Dead silence fell on all, for the belief in ghosts was universal in that age, as also in witchcraft and sorcery.
“A ghost, silly boy; what ghost? Thy fancy hath converted some white cow into a spectre, in the uncertain light of the evening.”
“Nay, I saw him too plainly.”
“Saw whom?”
“Wilfred.”
There was a pause—a dead pause, indeed; the baron changed colour and appeared to attempt to hide the perturbation of his spirit.
“Speak out, my son,” said the chaplain, “such things are sometimes permitted by Heaven.”
“Father, I was leaving the woods by the path which opens upon the summit of the hill, above the blasted oak, when I saw Wilfred, as when alive, standing on the summit, gazing upon the castle.

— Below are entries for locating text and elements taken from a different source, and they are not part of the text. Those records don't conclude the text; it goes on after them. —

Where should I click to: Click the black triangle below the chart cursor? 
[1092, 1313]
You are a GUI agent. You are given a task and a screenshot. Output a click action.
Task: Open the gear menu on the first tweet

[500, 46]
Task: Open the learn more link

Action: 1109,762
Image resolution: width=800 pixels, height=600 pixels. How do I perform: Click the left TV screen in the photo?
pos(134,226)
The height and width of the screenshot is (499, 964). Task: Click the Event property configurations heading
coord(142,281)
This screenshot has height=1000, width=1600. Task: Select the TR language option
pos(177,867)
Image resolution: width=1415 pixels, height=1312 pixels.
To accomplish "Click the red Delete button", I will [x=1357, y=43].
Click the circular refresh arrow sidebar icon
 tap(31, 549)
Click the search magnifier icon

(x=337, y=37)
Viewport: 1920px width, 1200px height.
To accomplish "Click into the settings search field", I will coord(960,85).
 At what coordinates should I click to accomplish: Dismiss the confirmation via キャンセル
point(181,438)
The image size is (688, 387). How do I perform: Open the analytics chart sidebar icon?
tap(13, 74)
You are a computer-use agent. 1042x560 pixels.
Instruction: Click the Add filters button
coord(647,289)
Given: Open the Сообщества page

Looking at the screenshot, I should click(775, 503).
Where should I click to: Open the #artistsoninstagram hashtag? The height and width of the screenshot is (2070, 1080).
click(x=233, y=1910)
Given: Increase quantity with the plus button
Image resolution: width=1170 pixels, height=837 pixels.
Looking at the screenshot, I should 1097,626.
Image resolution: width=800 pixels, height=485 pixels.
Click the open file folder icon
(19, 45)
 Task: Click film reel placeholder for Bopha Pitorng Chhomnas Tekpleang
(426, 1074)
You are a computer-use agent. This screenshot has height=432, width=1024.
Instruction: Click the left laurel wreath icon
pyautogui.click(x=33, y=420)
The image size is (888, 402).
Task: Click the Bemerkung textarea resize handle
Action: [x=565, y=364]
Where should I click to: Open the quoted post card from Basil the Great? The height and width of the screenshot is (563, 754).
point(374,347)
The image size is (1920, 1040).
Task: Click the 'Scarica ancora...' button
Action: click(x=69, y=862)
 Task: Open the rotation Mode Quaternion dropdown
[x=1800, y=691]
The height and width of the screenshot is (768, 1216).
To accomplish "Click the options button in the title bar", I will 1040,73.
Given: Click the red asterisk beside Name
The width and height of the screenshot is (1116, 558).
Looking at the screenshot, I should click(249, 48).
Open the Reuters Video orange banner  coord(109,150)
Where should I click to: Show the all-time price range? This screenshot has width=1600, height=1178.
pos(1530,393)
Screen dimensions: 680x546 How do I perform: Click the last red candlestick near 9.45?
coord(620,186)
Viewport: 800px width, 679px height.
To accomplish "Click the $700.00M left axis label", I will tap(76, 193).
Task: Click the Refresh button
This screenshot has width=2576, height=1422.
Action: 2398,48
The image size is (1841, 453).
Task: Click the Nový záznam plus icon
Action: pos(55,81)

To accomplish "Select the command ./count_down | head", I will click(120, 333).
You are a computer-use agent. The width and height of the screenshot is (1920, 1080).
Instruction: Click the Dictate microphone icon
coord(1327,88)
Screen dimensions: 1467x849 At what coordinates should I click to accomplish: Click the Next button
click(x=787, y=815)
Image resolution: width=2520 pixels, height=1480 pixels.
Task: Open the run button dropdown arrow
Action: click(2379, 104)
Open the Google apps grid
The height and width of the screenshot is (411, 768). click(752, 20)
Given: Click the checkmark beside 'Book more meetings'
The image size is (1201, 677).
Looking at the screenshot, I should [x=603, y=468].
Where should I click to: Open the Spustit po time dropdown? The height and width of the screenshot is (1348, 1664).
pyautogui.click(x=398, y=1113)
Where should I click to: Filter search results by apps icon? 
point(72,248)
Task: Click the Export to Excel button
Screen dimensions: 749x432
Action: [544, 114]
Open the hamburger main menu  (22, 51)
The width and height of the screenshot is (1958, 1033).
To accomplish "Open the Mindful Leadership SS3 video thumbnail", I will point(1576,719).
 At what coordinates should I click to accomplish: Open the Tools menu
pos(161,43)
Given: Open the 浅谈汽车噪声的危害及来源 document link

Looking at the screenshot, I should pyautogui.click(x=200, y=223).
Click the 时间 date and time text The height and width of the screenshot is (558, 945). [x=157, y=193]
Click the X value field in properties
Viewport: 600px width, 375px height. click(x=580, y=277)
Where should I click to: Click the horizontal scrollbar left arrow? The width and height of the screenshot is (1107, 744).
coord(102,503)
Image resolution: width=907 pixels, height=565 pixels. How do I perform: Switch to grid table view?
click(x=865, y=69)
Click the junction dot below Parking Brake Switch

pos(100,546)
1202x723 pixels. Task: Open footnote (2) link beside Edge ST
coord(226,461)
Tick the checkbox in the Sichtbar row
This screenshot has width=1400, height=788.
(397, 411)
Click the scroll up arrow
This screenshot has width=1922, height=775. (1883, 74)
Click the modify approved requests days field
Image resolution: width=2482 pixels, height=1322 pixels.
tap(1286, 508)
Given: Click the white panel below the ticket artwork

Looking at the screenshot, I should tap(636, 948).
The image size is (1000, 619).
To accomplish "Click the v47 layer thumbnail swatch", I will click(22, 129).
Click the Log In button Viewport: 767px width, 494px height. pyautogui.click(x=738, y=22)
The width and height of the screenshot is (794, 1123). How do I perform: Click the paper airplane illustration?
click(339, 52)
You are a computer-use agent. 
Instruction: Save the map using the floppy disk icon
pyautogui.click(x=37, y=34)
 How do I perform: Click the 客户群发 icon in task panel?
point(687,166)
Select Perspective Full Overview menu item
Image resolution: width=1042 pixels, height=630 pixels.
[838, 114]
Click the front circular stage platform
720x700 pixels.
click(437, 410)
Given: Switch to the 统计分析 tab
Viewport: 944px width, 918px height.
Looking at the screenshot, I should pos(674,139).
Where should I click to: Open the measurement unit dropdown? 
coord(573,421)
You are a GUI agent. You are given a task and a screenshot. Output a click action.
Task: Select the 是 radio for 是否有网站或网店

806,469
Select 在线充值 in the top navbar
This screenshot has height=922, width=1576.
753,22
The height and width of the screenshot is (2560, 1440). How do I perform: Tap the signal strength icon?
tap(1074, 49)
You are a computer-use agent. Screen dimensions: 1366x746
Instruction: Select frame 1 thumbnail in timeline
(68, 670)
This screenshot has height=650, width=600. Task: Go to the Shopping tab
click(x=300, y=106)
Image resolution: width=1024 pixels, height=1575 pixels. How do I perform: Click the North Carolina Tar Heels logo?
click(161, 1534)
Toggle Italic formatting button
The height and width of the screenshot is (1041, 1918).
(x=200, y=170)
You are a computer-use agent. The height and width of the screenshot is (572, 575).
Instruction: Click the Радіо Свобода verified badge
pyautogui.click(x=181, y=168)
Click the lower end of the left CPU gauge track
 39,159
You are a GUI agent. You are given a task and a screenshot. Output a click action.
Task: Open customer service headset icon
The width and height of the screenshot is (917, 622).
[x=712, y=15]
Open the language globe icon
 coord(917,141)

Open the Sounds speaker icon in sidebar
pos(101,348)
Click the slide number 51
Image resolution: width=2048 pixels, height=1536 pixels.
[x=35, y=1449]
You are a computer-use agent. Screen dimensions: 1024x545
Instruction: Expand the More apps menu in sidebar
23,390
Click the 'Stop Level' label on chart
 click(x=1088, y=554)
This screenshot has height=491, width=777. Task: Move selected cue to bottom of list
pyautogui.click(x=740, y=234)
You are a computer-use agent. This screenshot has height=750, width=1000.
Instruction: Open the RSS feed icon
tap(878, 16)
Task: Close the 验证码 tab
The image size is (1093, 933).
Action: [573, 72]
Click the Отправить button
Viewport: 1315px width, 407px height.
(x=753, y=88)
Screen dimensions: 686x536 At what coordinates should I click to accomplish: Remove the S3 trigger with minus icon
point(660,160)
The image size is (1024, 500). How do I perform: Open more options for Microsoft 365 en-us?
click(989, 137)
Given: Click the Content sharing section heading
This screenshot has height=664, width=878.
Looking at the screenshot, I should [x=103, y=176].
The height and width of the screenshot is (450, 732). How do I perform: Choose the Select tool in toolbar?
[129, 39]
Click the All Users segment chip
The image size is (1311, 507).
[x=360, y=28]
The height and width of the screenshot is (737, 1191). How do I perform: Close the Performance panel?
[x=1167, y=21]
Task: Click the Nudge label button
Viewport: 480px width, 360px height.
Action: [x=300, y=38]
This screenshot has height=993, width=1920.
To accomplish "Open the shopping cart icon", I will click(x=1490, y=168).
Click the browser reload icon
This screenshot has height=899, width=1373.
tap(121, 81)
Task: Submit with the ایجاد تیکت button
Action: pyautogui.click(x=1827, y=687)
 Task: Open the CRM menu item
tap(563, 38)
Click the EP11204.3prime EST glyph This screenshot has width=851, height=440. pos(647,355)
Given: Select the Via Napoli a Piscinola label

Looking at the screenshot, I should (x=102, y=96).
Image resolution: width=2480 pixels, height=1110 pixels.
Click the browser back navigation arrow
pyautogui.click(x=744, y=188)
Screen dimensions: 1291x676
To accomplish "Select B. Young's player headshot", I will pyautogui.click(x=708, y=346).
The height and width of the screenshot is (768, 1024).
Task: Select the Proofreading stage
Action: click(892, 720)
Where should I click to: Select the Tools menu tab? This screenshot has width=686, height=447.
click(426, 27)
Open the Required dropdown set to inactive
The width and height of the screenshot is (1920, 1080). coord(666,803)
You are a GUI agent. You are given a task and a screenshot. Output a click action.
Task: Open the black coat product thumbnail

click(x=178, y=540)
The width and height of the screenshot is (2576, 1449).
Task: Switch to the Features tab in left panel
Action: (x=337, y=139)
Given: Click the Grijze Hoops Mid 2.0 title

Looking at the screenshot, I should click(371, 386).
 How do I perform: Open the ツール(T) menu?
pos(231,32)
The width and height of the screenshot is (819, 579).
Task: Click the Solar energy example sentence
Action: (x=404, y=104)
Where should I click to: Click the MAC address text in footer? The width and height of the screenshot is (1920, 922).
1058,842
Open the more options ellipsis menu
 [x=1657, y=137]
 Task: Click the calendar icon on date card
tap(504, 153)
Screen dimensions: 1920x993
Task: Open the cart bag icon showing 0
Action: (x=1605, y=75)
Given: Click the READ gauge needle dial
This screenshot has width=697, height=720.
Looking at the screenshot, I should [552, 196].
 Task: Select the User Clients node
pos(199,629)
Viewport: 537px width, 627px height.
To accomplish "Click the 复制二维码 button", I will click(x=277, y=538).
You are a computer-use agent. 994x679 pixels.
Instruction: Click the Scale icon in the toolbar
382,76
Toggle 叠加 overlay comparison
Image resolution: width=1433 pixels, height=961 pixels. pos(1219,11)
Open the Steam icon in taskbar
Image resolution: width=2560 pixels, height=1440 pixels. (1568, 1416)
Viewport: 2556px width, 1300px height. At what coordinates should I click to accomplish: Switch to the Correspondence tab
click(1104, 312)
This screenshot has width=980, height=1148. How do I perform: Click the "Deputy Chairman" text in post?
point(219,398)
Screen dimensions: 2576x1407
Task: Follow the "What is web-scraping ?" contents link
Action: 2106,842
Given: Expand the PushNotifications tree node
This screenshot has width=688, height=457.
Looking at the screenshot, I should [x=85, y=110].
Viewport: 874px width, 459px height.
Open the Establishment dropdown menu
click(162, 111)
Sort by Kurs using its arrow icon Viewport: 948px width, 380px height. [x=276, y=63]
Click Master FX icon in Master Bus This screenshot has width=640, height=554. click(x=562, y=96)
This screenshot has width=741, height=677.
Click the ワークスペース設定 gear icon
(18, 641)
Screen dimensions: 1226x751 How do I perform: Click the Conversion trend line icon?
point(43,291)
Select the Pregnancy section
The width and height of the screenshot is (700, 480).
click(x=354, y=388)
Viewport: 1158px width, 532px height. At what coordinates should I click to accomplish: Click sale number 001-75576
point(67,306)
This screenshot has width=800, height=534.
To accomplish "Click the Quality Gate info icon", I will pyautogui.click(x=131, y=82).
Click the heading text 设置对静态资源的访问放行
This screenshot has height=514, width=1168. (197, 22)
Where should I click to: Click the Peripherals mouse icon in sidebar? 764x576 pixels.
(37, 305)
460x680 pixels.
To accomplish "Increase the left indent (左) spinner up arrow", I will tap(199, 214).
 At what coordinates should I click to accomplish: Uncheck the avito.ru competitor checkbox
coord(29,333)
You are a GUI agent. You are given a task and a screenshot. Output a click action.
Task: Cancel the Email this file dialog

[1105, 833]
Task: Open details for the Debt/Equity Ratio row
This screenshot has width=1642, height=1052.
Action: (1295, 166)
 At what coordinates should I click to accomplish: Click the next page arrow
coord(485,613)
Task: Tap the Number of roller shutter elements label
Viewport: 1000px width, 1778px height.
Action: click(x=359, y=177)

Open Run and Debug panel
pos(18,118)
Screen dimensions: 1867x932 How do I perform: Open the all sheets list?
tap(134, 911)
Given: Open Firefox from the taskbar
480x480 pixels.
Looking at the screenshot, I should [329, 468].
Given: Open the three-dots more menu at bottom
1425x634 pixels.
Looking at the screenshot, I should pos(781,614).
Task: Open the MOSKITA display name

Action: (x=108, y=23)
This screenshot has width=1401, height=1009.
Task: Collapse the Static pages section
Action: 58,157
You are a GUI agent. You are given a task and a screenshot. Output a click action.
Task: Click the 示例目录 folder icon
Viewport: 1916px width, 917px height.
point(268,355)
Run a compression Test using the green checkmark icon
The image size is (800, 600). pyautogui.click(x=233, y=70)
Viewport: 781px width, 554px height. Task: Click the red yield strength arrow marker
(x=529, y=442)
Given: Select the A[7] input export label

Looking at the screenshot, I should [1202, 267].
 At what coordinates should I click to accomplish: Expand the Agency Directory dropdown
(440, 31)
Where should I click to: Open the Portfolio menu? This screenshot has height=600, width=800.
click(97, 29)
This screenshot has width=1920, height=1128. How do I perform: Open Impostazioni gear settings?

He was between me and the evening light, so, although it was getting dark, I could not mistake him. He was deadly pale, and there was a look on his face I had never seen in life as he turned round and faced me.”
“Well! didst thou speak?”
“I dared not; my limbs shook and the hair of my head arose—fearfulness and trembling seized hold of me.”
Etienne sneered just a little, yet probably he would not have behaved better, only he might not have owned his fear.
“Well, did he disappear?”
“I looked again, and I thought he retreated into the woods, for he was gone.”
“Did he seem to see you?”
“He did not speak.”
“Well,” said the chaplain, “we will say a mass for him tomorrow, to quiet his disturbed spirit, and he will, perhaps, vex us no more, poor lad.”
Etienne and Louis were very anxious to hear all the details of Pierre’s ghostly encounter, and questioned him very closely. The former vowed he would have challenged the spectre; he did not fear Wilfred living, nor would he fear him dead.
The whole conversation at the castle hearth that night was about ghosts, demons, witches, warlocks, vampires, werewolves, and such-like; and about two hours before midnight our young Normans went to bed pleasantly terrified.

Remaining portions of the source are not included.